We might find that the box is bigger than we had thought. The printed illustrations may seem a lot brighter and more inviting than we saw in photos or videos. The card stock may seem much lower quality than we had hoped. The screen-printed wooden components might be even more chunky and tactile than videos seemed to indicate. The rulebook might be a lot more difficult than the rules-teach video we watched or the gameplay is a lot more complex than it appeared in the playthrough video we saw.
Whether or not it meets, exceeds or falls short of our expectations will depend on us and the game, of course. Some things will be better, some worse, some about the same and there may even be some things that we didn’t expect at all, that surprise us in some way, either positively or negatively.
At the end of the day though and irrespective of how a game matches up to our expectations, chances are that our expectations from now on will be different – to a larger or smaller degree – and with every new game, our expectations will keep changing.
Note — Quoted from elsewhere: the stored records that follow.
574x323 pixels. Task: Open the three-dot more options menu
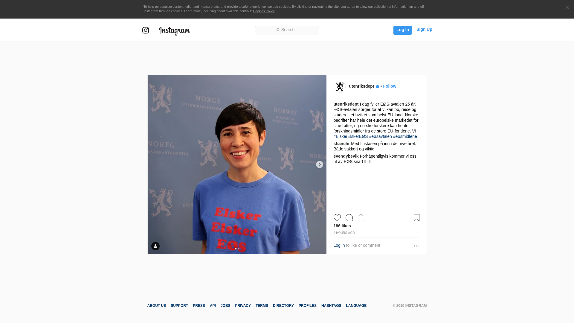416,246

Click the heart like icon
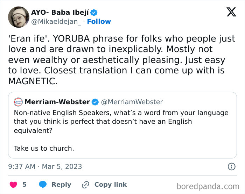point(13,185)
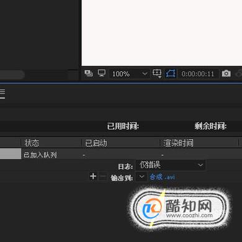The image size is (242, 242).
Task: Open the 100% magnification dropdown
Action: coord(129,74)
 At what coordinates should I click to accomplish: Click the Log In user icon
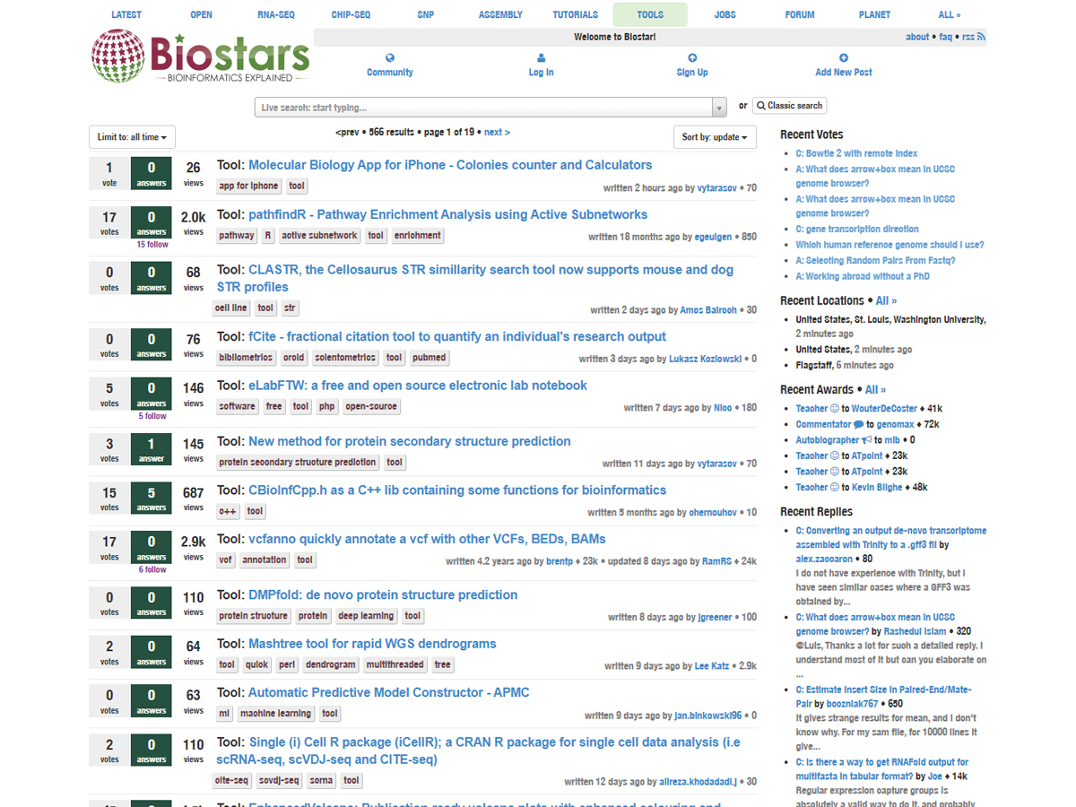click(541, 57)
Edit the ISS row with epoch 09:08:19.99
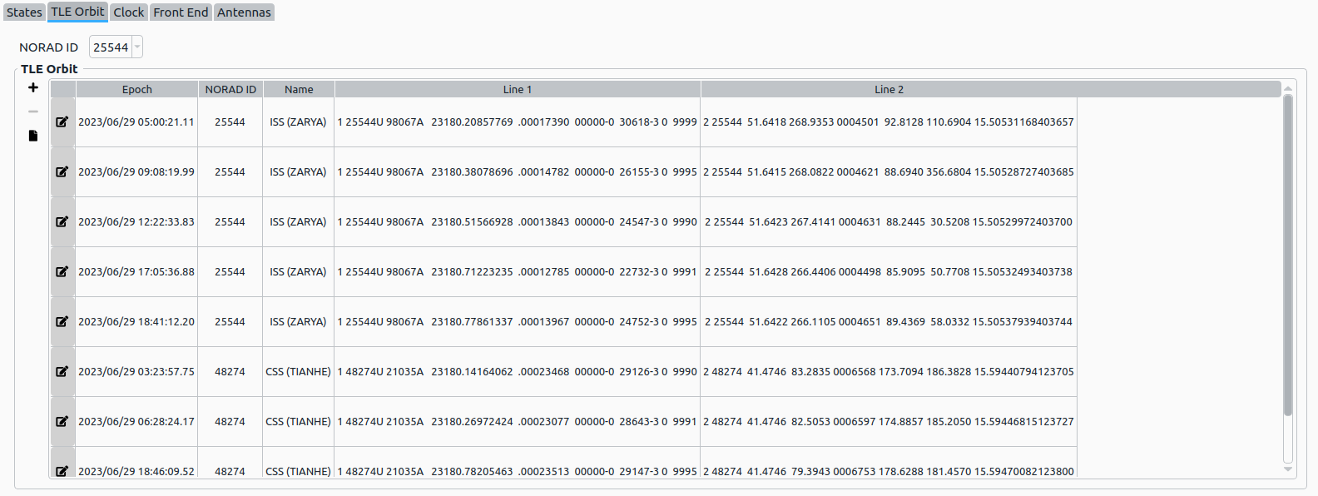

We may find that the games from a certain publisher or designer or certain genres of games meet our expectations more often than not, while another publisher or designer or genre of game always disappoints us. So the next time we buy a game, we may avoid those that previously disappointed us and now our expectations go up again. It’s a never ending rollercoaster of expectations being fulfilled or dashed.
The same is true for reviewers, like myself. I tend to review games that I know I will be able to play, either with family or friends. That’s the basic requirement for me, because I can’t review a game if I can’t play it. So my expectations will be around how well a game will appeal to my family or friends.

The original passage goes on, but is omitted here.